* REQUIRED TASK *
Write out the rows again from the line with "Viewport: 571px width, 360px height. How do I perform: Point" to the line with "Action: point(364,48)", keeping the requests, and shift every coordinate in the answers by adding 39. Leave the pictures out.

* Entries for locating words and elements *
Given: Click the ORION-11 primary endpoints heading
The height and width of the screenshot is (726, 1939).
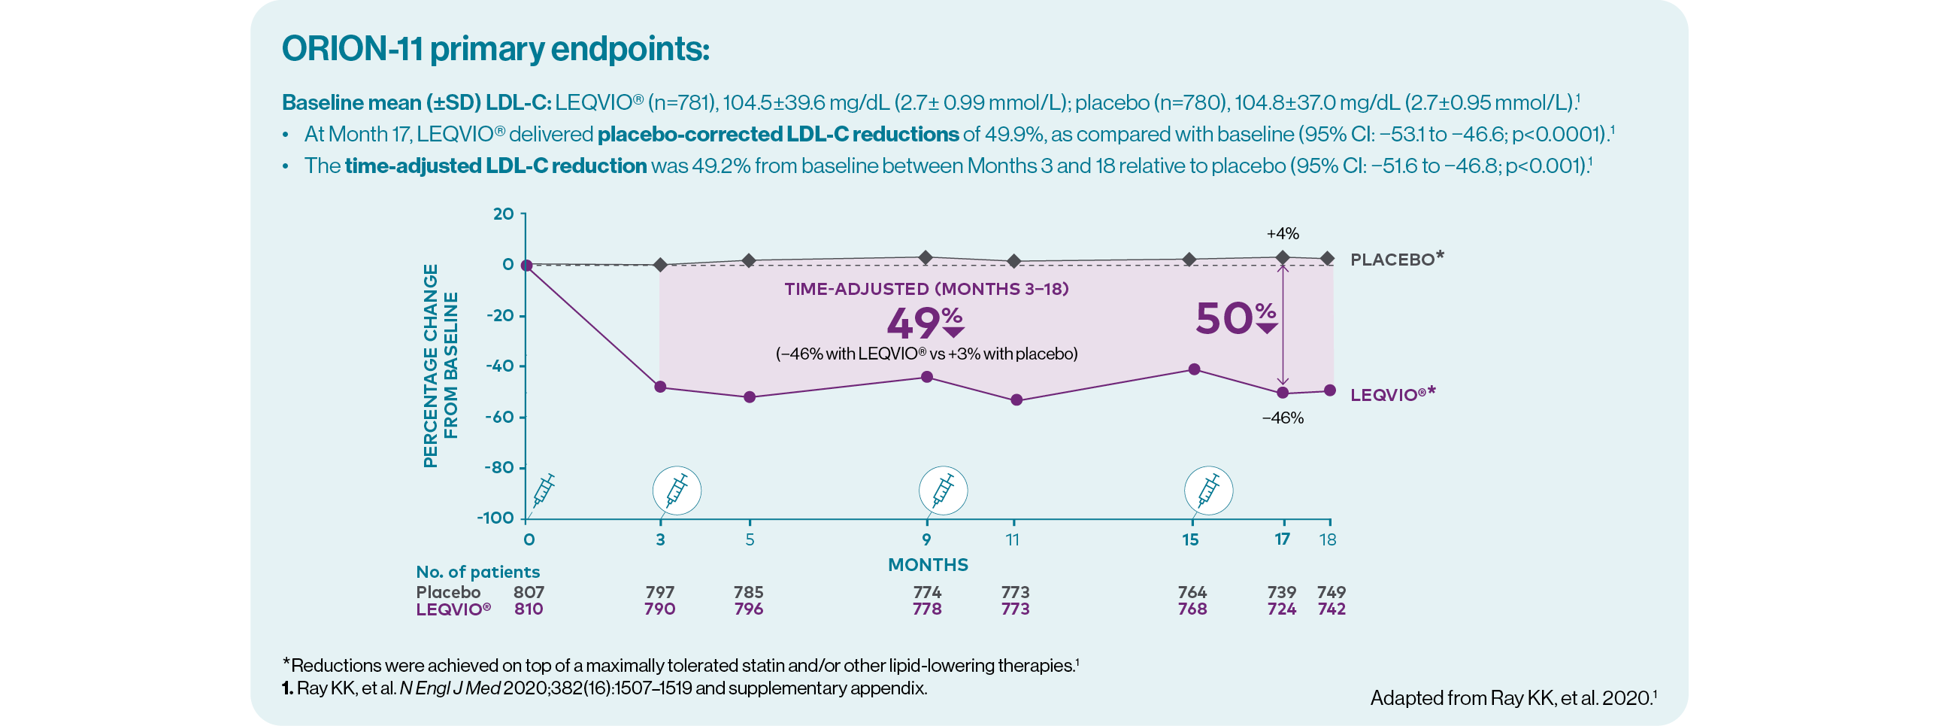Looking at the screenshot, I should tap(495, 50).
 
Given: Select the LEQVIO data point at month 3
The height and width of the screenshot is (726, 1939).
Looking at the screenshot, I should tap(660, 387).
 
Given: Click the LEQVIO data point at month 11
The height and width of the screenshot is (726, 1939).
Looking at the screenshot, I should tap(1016, 400).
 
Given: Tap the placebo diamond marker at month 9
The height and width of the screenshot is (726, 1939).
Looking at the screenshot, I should tap(926, 257).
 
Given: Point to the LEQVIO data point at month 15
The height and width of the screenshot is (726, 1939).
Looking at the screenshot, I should tap(1194, 369).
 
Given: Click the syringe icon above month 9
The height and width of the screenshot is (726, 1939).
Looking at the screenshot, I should tap(942, 491).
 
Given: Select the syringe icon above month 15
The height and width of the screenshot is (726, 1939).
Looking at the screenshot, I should tap(1208, 491).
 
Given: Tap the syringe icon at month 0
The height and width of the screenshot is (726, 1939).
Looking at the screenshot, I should tap(544, 491).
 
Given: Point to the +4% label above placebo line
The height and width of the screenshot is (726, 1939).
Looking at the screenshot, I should tap(1283, 233).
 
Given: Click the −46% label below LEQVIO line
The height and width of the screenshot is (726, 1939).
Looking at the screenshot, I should tap(1283, 418).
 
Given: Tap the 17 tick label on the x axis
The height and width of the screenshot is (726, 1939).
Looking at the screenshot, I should tap(1282, 539).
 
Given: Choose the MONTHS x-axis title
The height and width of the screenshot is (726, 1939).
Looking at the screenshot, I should tap(927, 565).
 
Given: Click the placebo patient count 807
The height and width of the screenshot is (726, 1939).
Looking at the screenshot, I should tap(529, 592).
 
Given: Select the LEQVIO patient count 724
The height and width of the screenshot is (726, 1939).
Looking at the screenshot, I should tap(1281, 609).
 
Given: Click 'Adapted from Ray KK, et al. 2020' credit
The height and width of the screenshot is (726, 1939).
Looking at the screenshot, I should tap(1513, 698).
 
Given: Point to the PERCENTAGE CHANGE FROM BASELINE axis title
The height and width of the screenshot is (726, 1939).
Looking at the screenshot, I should tap(441, 366).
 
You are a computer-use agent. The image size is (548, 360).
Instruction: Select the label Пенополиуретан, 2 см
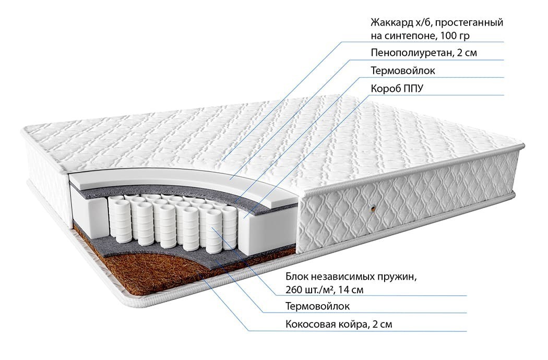[424, 53]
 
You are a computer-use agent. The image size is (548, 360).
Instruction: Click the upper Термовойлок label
[402, 70]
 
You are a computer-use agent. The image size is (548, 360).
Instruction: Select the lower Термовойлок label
[318, 306]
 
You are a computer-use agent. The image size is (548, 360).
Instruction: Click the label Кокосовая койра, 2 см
[339, 324]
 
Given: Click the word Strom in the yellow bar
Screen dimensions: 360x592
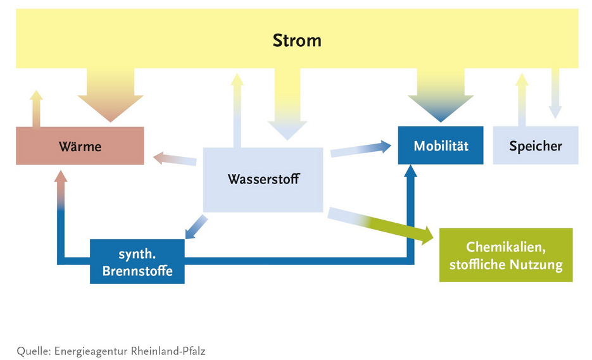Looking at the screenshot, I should pyautogui.click(x=297, y=40).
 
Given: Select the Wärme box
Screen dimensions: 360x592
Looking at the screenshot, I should pyautogui.click(x=80, y=146).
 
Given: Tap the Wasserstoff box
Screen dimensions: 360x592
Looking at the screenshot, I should pyautogui.click(x=263, y=180).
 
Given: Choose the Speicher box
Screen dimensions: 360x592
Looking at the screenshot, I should pyautogui.click(x=535, y=146).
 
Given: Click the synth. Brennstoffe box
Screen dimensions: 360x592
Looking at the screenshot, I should pyautogui.click(x=137, y=261).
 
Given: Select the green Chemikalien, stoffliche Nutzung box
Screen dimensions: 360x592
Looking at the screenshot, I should pyautogui.click(x=506, y=255).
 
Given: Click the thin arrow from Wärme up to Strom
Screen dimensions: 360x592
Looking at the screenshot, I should pyautogui.click(x=36, y=109).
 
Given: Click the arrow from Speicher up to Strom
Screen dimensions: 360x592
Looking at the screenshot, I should pyautogui.click(x=522, y=100).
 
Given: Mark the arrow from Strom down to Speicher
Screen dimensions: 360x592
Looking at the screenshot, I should pyautogui.click(x=555, y=95).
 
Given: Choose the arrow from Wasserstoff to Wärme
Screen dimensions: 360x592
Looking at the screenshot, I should pyautogui.click(x=175, y=158).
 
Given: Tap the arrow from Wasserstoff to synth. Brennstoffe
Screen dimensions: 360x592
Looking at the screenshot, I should pyautogui.click(x=196, y=227).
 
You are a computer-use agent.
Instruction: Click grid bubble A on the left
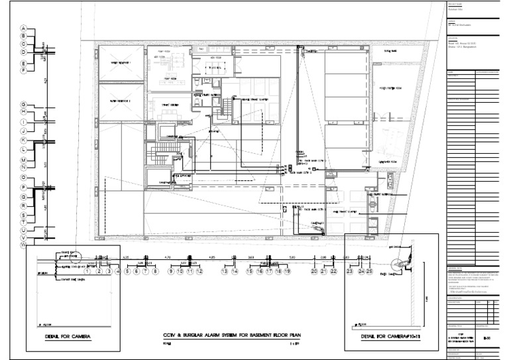click(x=23, y=28)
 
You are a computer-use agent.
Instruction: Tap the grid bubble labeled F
click(x=23, y=70)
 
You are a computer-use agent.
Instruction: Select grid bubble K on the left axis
click(x=23, y=141)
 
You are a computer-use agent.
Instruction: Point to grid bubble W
click(x=23, y=245)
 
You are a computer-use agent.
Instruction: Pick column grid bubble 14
click(x=234, y=271)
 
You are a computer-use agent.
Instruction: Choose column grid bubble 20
click(x=314, y=271)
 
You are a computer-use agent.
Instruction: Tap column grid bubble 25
click(x=369, y=271)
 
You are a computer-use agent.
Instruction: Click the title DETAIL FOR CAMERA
click(x=68, y=336)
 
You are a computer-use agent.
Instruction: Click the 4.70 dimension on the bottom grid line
click(x=168, y=256)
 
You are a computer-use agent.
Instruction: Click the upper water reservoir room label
click(x=121, y=63)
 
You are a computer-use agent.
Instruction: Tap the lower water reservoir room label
click(x=121, y=101)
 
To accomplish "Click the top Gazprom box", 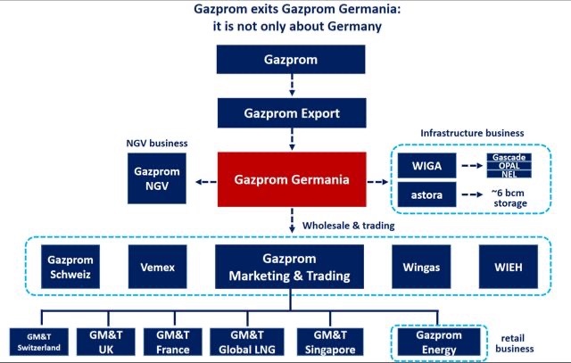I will pyautogui.click(x=291, y=60).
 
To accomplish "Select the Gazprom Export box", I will pyautogui.click(x=291, y=114).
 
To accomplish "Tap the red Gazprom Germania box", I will pyautogui.click(x=291, y=179).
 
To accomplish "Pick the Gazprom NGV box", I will pyautogui.click(x=157, y=177).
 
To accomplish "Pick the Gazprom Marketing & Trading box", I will pyautogui.click(x=291, y=266).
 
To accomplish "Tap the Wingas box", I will pyautogui.click(x=425, y=266).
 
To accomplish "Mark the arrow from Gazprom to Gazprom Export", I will pyautogui.click(x=291, y=87).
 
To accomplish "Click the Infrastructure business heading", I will pyautogui.click(x=472, y=134).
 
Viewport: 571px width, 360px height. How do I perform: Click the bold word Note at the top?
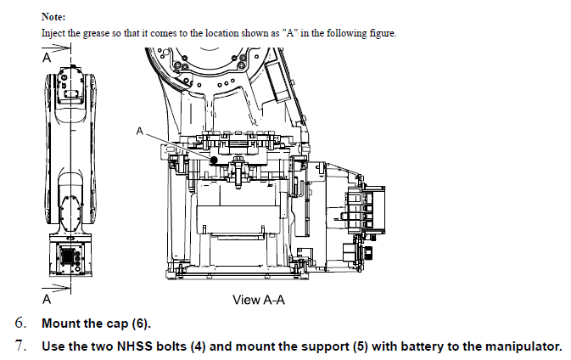54,16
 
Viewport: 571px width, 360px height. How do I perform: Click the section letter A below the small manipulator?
47,299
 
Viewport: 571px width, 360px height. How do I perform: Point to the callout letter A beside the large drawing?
140,131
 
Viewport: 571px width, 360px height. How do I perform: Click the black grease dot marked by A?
215,159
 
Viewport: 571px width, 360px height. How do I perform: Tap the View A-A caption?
259,300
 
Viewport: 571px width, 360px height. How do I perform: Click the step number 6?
20,323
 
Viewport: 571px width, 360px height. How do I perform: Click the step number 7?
20,346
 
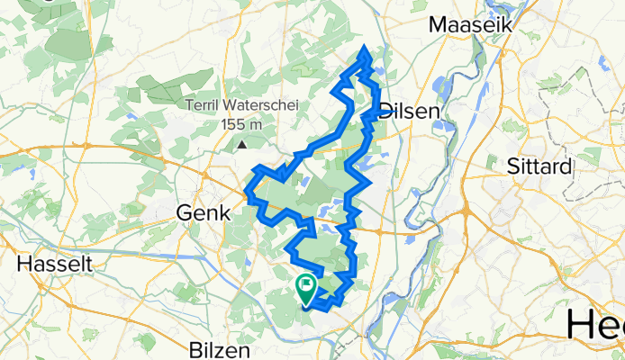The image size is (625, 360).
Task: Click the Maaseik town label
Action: point(470,25)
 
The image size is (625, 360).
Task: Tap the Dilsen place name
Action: point(410,111)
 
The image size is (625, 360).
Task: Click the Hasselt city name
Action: point(51,266)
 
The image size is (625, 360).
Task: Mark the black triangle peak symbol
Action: point(242,143)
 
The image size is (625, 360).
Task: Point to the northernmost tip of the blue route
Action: point(364,48)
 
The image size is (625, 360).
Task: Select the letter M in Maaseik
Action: point(437,25)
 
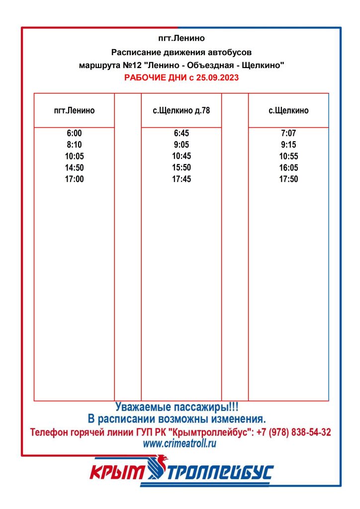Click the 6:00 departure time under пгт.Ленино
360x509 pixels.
tap(74, 133)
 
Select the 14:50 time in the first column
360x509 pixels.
tap(74, 168)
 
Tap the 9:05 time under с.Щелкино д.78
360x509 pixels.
tap(181, 145)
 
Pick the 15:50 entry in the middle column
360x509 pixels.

* OUTPUT BELOW *
Viewport: 571px width, 360px height. How do I perform: Point to the callout letter A beside the large drawing?
179,170
 
Viewport: 571px width, 360px height. How do I perform: Click the black grease dot marked by A?
254,198
 
Viewport: 571px width, 360px height. How do I perform: Tap the View A-A caption?
298,339
 
Viewport: 571px width, 360px height. How do I perform: Click the step number 6?
59,362
 
Viewport: 571px width, 360px height. How do I perform: Click the step number 7?
59,385
 
The image size is (625, 360).
Task: Click the Maaseik town label
Action: point(509,64)
 
The image size is (625, 360).
Task: Tap the Dilsen place name
Action: point(449,150)
 
The image size is (625, 360).
Task: Click the Hasselt city name
Action: point(90,305)
 
The image size is (625, 360).
Task: Mark the black triangle peak symbol
Action: point(281,182)
 
The image size is (625, 360).
Task: Point to the northernmost tip of the blue route
Action: point(403,87)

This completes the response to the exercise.